**읽기 지문**
==========
Open Bw-Tree Benchmark 분석
Open Bw Treed Benchmark 코드 흐름 따라가면서 파악하기.
- basic_test.cpp
- Operations
- Performance Evaluation
- Building a Bw-Tree Takes More Than Just Buzz Words
- 참고자료
basic_test.cpp
간단한 insert/delete/read op.을 실행하여 correctness 확인
Operations
Insert
bool Insert(const KeyType &key, const ValueType &value);
키가 이미 존재하면 false 리턴, CAS 실패시 성공할때까지 반복(while(1))
현재 epoch에 추가
EpochNode *epoch_node_p = epoch_manager.JoinEpoch();
key를 통해 Context 생성
Context context{key} class Context { const KeyType search_key = key; NodeSnapshot current_snapshot; NodeSnapshot parent_snapshot; }
Traverse를 통해 키가 존재하는지 확인. 없으면 마지막 snapshot을 가져옴.
const KeyValuePair *item_p = Traverse(&context, &value, &index_pair); NodeSnapshot *snapshot_p = GetLatestNodeSnapshot(&context);
CAS 실행에 필요한 변수들 생성
const BaseNode *node_p = snapshot_p->node_p; NodeID node_id = snapshot_p->node_id; const LeafInsertNode *insert_node_p = \ LeafInlineAllocateOfType(LeafInsertNode, node_p, key, value, node_p, index_pair);
CAS 실행
bool ret = InstallNodeToReplace(node_id, insert_node_p, node_p);
성공할시 epoch 에서 나감
epoch_manager.LeaveEpoch(epoch_node_p);
Delete
bool Delete(const KeyType &key, const ValueType &value);
key-value pair가 존재하지 않으면 false 리턴
Insert와 매우 유사한 구조를 지님.
현재 epoch에 추가
EpochNode *epoch_node_p = epoch_manager.JoinEpoch();
key를 통해 Context 생성
Context context{key} class Context { const KeyType search_key = key; NodeSnapshot current_snapshot; NodeSnapshot parent_snapshot; }
Traverse를 통해 키가 존재하는지 확인. 없으면 false 리턴하고 종료.
==========
**제시된 데이터**

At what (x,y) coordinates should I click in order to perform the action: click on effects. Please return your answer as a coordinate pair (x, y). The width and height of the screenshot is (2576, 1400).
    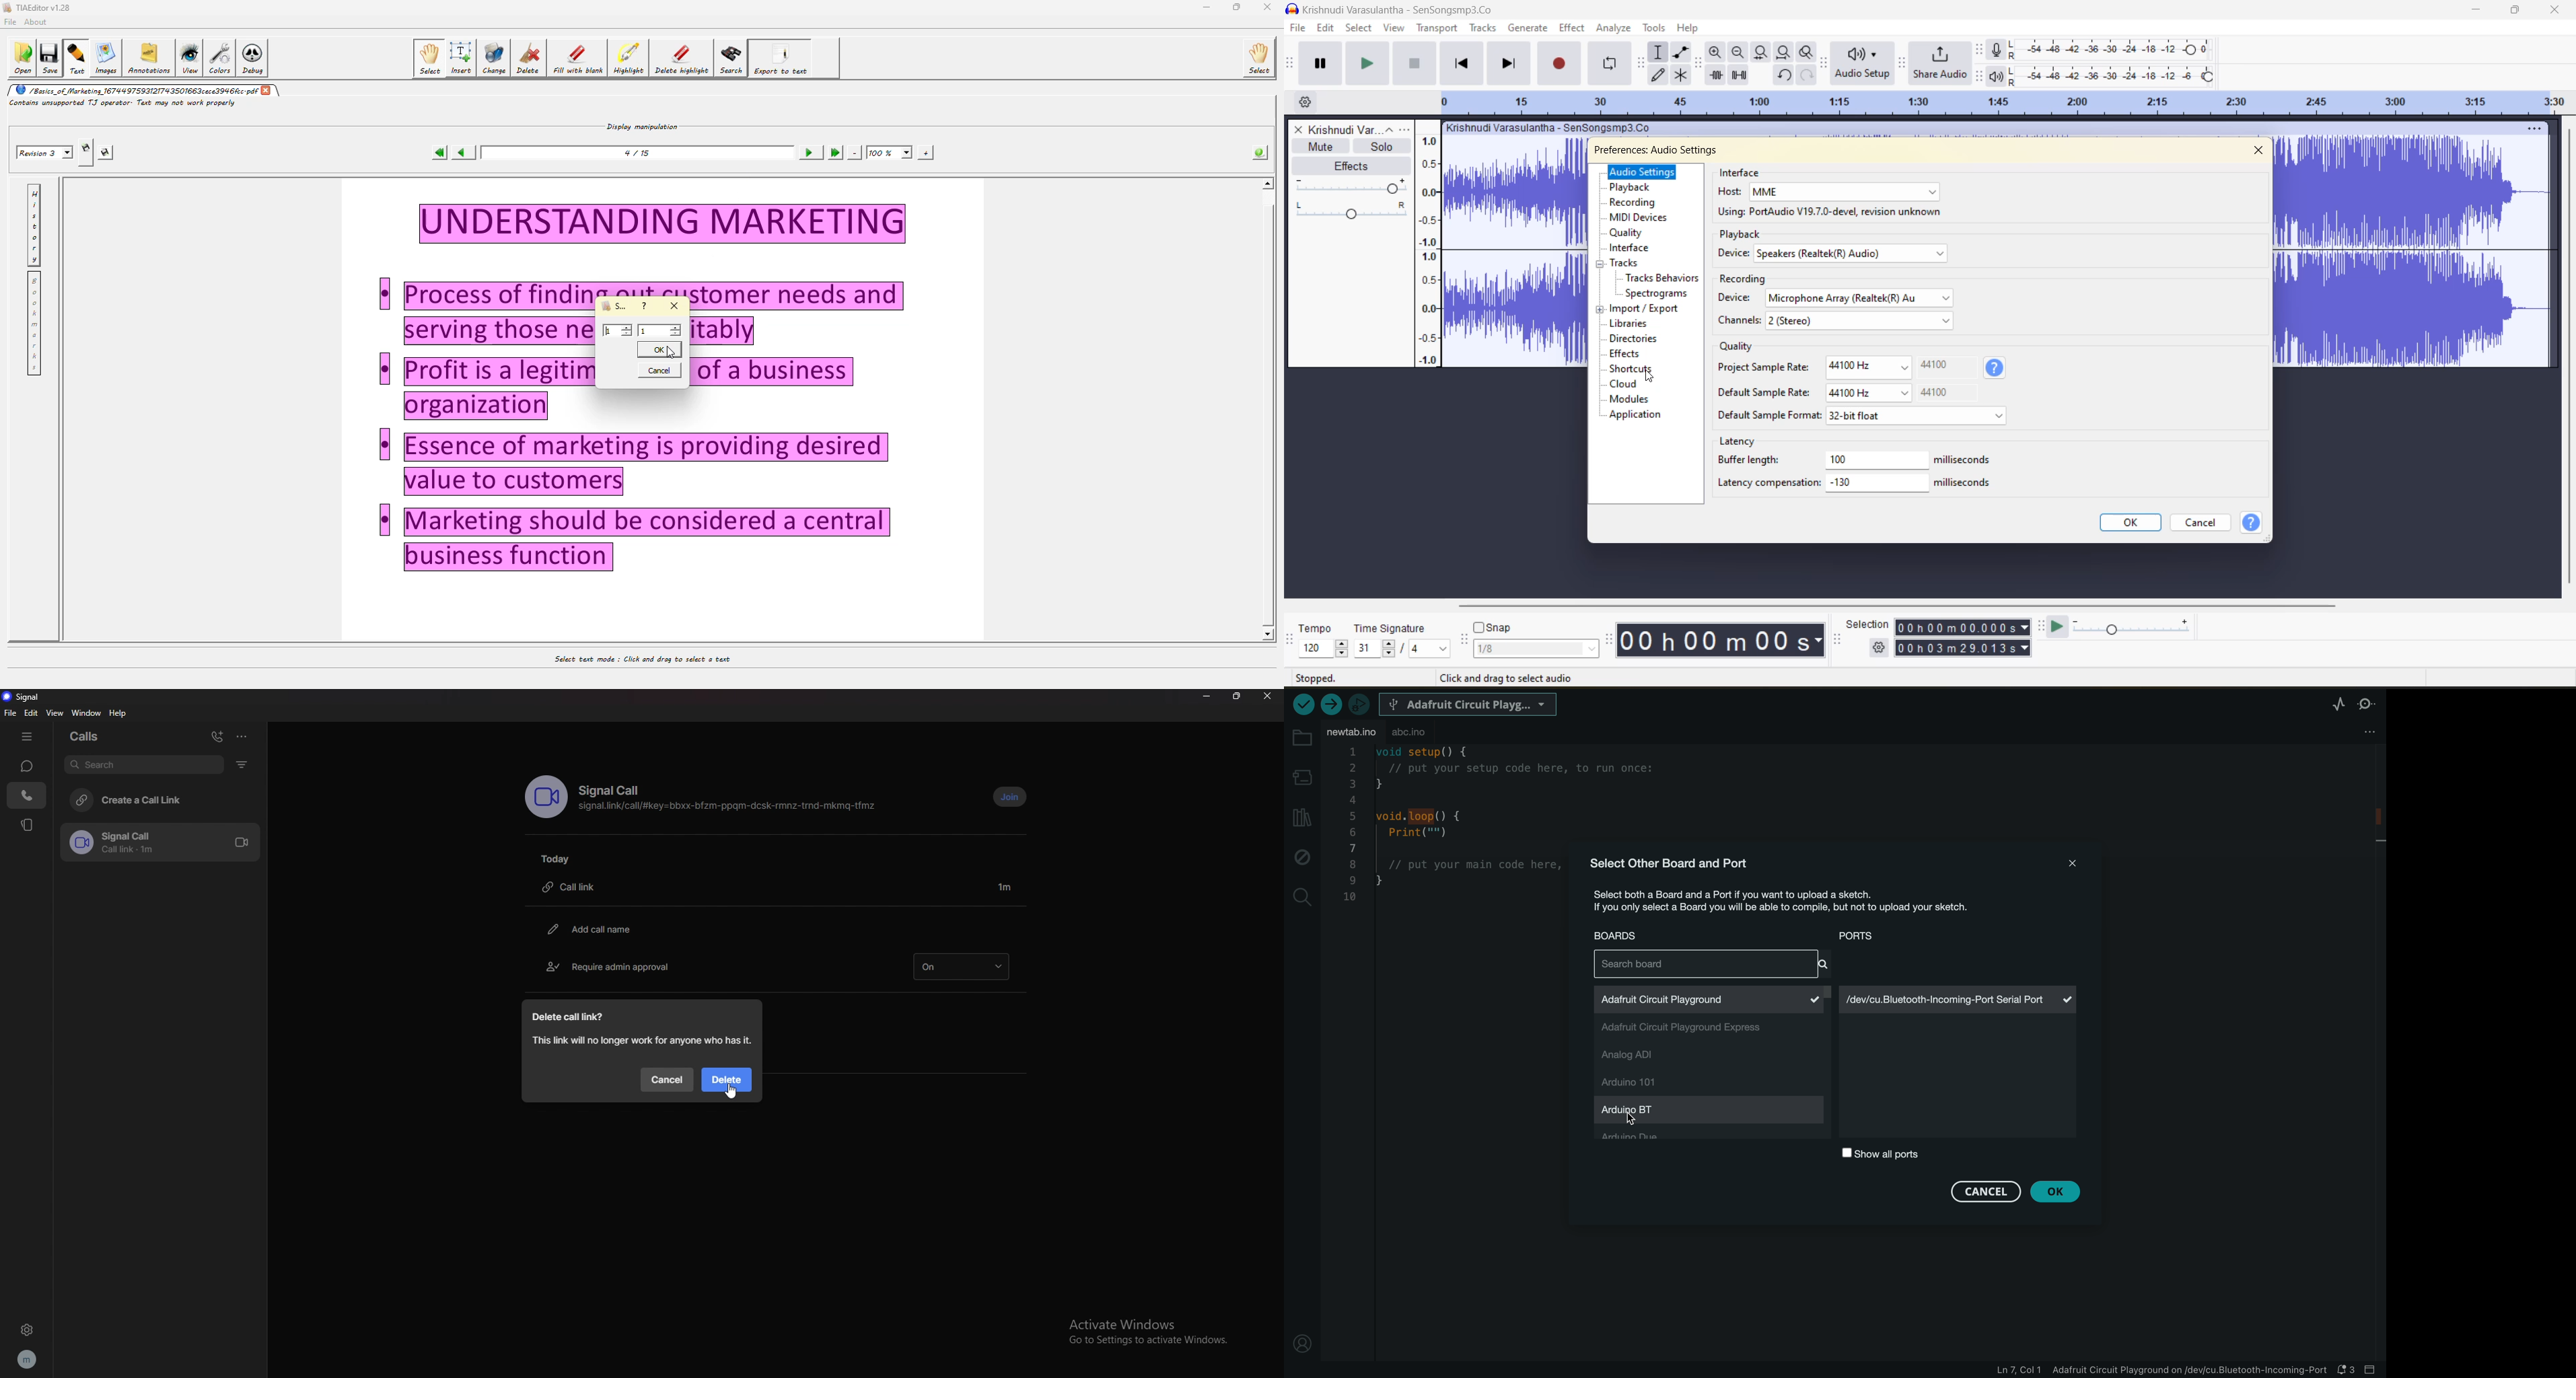
    Looking at the image, I should click on (1637, 355).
==========
**과제 목표**
Bw-Tree 벤치마크 분석 글을 "- basic_test.cpp"에서 시작해 "실패시 성공할때까지 반복(while(1))"까지 포함하여 다시 쓰세요. 단, "리턴" 대신 "반환" 표현을 사용하세요. 이 데이터는 풀이에 쓰이지 않습니다.

**정답 풀이**
- basic_test.cpp
- Operations
- Performance Evaluation
- Building a Bw-Tree Takes More Than Just Buzz Words
- 참고자료
basic_test.cpp
간단한 insert/delete/read op.을 실행하여 correctness 확인
Operations
Insert
bool Insert(const KeyType &key, const ValueType &value);
키가 이미 존재하면 false 반환, CAS 실패시 성공할때까지 반복(while(1))